Beneath the aerial chase, Helsreach burned. Avenue by avenue, alley by alley, the invaders flooded through the docks district, gaining ground with the death of every defender.
Where the fighting was fiercest, vox-contact was a broken, unreliable mess of lucky signals breaking through the interference. The Imperials fell back through the night, sector by sector, leaving thoroughfares packed with their dead. The city added new scents to its reek of sulphur and saltwater. Now, Helsreach had come to smell of blood and flame, of a hundred thousand lives ending in fire between a single sunrise and sunset. Poets from the impious ages of Old Terra had written of a punitive afterlife, a hell beneath the world’s surface. Had that realm ever existed, it would have smelled like this industrial city, dying in fire on the shores of Armageddon Secundus.
In unconnected catacombs below the ground, the citizens of Helsreach remained shielded from the slaughter above. They clustered together in the darkness, listening to the erratic drumbeat of factories, workshops, tanks and munitions stores exploding. Although the walls of the subterranean shelters shook with tremors that bled down through the ground, the booms and thumps on the surface echoed down like peals of thunder.
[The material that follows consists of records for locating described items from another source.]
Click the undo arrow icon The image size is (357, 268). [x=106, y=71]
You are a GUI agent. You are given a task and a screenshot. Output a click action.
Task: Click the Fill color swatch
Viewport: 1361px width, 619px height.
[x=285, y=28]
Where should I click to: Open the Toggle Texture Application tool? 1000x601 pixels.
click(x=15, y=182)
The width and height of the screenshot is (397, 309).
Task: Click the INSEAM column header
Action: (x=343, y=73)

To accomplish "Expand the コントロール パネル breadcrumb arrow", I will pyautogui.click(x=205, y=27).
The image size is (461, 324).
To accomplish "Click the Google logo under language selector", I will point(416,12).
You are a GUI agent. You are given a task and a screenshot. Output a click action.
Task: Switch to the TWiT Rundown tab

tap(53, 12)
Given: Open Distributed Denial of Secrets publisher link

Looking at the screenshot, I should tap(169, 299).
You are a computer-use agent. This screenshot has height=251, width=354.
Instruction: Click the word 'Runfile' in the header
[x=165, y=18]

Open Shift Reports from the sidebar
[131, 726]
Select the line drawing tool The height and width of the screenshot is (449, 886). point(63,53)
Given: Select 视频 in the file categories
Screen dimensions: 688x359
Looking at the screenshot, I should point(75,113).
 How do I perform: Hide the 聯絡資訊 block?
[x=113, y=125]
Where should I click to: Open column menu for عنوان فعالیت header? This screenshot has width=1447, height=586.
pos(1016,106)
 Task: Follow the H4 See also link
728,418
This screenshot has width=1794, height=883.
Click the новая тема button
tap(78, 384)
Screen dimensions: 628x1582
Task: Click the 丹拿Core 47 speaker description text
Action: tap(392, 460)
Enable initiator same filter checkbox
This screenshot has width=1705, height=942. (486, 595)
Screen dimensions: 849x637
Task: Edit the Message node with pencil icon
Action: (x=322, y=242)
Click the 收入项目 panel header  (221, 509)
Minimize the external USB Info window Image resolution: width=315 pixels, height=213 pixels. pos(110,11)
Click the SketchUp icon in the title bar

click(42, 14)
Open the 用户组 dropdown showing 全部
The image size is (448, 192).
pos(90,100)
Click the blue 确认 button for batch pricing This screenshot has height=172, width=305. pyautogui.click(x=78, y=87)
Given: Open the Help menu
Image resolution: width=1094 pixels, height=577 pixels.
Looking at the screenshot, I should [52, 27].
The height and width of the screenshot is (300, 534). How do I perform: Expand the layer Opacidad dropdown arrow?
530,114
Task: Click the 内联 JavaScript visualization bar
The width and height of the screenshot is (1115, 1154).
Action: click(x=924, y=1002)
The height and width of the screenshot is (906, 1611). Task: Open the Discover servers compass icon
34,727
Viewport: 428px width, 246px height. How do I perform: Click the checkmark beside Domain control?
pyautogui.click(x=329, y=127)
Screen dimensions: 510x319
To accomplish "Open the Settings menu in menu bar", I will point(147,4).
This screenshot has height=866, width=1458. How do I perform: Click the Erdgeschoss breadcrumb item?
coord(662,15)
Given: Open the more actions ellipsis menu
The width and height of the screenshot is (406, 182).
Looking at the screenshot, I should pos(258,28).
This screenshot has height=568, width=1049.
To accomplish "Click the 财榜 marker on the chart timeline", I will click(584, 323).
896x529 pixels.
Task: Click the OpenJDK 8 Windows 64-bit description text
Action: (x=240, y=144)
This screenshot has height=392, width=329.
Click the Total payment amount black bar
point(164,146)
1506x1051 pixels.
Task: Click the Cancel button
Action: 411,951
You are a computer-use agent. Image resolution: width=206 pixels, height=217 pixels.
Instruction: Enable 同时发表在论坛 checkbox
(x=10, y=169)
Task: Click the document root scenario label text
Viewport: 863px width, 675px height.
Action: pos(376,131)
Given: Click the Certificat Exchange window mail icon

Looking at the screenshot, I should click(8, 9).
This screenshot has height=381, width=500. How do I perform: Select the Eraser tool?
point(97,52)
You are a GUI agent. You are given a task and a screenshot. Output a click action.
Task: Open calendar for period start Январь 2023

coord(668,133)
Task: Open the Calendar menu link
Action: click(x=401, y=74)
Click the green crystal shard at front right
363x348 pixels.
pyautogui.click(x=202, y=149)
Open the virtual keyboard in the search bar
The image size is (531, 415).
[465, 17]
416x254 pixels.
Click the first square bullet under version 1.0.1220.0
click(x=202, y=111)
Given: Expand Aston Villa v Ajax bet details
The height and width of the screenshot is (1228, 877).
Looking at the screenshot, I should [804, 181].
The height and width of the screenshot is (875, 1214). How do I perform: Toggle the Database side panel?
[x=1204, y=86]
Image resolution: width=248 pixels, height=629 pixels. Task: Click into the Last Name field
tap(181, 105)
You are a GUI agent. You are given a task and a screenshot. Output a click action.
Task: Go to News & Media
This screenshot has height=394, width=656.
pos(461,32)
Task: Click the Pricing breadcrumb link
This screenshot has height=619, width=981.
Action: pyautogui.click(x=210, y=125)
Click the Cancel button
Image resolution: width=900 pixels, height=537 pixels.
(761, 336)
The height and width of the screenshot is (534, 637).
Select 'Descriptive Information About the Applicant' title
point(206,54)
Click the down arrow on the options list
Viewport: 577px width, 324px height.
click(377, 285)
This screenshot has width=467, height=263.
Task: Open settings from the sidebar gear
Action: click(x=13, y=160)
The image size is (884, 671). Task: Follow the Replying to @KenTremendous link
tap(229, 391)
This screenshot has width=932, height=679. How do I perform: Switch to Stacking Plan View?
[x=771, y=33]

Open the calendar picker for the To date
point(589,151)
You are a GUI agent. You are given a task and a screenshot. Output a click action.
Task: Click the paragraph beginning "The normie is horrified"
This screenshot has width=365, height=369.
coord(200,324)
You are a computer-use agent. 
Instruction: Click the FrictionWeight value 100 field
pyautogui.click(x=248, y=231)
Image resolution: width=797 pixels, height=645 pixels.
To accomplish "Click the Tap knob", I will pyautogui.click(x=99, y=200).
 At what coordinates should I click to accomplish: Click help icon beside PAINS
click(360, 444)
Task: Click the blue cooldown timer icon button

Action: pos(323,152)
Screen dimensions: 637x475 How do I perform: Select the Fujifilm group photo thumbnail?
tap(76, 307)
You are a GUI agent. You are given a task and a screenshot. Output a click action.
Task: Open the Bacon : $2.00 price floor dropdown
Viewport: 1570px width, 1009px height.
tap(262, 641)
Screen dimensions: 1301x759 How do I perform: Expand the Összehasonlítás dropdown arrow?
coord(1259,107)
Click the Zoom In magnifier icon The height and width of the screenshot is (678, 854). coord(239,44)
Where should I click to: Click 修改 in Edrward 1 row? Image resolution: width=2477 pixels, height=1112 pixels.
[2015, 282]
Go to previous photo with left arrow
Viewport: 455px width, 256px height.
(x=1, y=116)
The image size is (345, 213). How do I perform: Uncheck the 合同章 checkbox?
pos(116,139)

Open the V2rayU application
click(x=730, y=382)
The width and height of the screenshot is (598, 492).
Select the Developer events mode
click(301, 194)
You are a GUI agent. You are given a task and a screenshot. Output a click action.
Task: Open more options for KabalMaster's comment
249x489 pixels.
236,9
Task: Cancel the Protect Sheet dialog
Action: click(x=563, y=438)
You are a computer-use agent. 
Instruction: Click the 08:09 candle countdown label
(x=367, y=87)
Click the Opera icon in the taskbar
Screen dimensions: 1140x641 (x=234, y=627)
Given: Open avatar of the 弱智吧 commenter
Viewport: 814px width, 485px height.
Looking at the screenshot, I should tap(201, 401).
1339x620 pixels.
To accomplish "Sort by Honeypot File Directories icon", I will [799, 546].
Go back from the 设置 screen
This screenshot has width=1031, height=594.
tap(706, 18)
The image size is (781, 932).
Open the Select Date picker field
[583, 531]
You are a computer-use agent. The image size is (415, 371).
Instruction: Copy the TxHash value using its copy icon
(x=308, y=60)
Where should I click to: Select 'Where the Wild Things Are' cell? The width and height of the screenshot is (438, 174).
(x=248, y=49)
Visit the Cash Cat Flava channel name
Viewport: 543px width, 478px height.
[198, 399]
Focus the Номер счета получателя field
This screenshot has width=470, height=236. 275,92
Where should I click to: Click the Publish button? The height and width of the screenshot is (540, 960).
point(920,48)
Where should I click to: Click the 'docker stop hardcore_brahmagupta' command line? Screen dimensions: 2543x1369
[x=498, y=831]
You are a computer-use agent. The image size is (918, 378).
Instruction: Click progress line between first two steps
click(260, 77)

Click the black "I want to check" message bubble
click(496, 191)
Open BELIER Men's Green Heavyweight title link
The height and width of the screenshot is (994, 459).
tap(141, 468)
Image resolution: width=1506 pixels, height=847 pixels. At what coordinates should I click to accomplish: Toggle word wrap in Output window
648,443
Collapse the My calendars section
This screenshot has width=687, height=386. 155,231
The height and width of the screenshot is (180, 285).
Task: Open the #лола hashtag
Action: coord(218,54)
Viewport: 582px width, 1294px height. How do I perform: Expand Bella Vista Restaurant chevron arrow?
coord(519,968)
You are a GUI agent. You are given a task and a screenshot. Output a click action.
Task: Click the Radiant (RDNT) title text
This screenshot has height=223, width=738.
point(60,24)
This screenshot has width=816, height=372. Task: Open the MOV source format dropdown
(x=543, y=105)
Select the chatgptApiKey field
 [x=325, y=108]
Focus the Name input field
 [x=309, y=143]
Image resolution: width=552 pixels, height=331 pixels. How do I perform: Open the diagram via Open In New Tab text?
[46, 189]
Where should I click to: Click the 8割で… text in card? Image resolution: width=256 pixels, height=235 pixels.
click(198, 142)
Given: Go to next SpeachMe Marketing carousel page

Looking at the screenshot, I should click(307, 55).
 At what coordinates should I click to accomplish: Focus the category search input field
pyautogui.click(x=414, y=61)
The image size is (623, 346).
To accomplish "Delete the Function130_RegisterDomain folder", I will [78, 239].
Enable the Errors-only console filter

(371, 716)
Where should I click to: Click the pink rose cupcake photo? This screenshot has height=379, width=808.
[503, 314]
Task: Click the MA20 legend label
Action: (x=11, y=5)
Many parents told their young children that it was just a violent storm above.
Across the embattled world, the besieged cities were visible from orbit as blackened patches scarring the planet’s surface. As the planetary assault entered its second month, Armageddon’s atmosphere was turning thick and sour with smoke from the burning hives.
Helsreach itself no longer resembled a city. With the docks under siege, the last pristine sectors of the hive were aflame, wreathing the city in a black pall born of burning oil refineries.